Dati dell’Osservatorio Ismea-Qualivita sul giro d’affari di cibi e vini IGP DOP riconosciuti dal ministero
Un volume d’affari di 35 milioni di euro a livello regionale di cui 6 milioni per la provincia di Savona. E’ quanto vale il settore dei prodotti IGP e DOP. Più quello generato dai prodotti De.Co, a denominazione comunale, in crescita e ancora da stimare.
Sono 17 i cibi e vini liguri certificati DOP (denominazione di origine protetta) e IGP (indicazione geografica protetta). Stando alle ultime stime elaborate dall’Osservatorio Ismea-Qualivita, di quei 35 milioni il 37,1% è costituito da prodotti agro alimentari e il 62,9% da quelli vitivinicoli. Nel Savonese prodotti IGP sono l’olio extravergine di oliva DOP Riviera Ligure, che rappresenta la dimensione territoriale e culturale di duemila anni di storia, e il basilico genovese DOP. Hanno invece denominazione IGP le «Acciughe sotto sale del Mar Ligure».
Inoltre il ministero delle Politiche agricole ha riconosciuto la provincia di Savona come zona di produzione del «vitellone piemontese della coscia» IGP, allevato anche in alcune aree dell’entroterra come Carcare.

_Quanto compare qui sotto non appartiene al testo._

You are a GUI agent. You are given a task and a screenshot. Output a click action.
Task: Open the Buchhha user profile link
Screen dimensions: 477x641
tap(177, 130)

Infine ci sono i vini, i DOP (Denominazione d’origine protetta) della Riviera Ligure di Ponente (come Pigato, Vermentino o Rossese) e i vini IGP (Indicazione geografica protetta) delle Colline Savonesi, denominazione riservata ai vini Alicante, o Granaccia, Lumassina (localmente detto Buzzetto o Mataosso), bianco, rosso e rosato.

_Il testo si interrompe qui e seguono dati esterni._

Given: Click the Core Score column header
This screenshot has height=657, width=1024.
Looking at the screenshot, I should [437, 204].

Seguono invece disciplinare adottato a livello regionale oppure per i singoli Comuni che lo hanno adottato i prodotti De.Co. (Denominazioni Comunali). Si tratta di certificazioni del settore agro alimentare che hanno la funzione di legare un prodotto o le sue fasi di realizzazione a un particolare territorio comunale. Oltre una trentina circa di prodotti che riguardano molti dei Comuni della nostra provincia. Tra questi ci sono Comuni che spiccano per la varietà di denominazioni comunali come Alassio che ha approvato la De.Co per il panino con la ventre, il panino ghiotto, le «sardene cine arasine«» (sardine ripiene), il macetto (una specie di pasta d`acciughe) o le «bisciette», le frittelle di mele, la galletta di Santa Caterina e i famosi Baci di Alassio. Ma ci sono anche il pane del marinaio, i «gumeletti» di borgo Barusso o i fichi secchi confezionati nelle foglie stesse del frutto e l’amaro dei Saraceni.
Per l’entroterra ci sono prodotti come la tira di Cairo o la zucca di Rocchetta o il moco della Val Bormida, prodotto De,co del comune di Cengio o l’asparago violetto di Albenga o ancora i «mandilli de Vaze» e lo zafferano di Varazze. In Liguria il registro dei prodotti De.Co per l’iscrizione e catalogazione dei prodotti tipici ritenuti ad alto valore storico della tradizione locale di ogni singolo comune ligure è stato istituito nel 2019, mentre il disciplinare per ottenere la De.Co risale al 2018.
«Un segnale positivo per il comprensorio savonese – spiega il vice presidente e assessore ligure all’Agricoltura, Alessandro Piana – che valorizza l`area geografica e i metodi di produzione, mettendo al centro la riconoscibilità delle eccellenze liguri. Patrimonio culturale, usi e tradizione trovano una chiara espressione per supportare le realtà che quotidianamente si impegnano per tramandare i valori e la memoria degli antichi saperi e sapori. L’attenzione già riservata dal largo pubblico confermano la centralità delle nostre produzioni, che Regione Liguria contribuisce a difendere e a diffondere. Proprio da questi motivi, si era originata negli anni scorsi la proposta di legge che mi ha visto primo firmatario del provvedimento, per confermare il legame tra produzioni e specificità storico-culturali».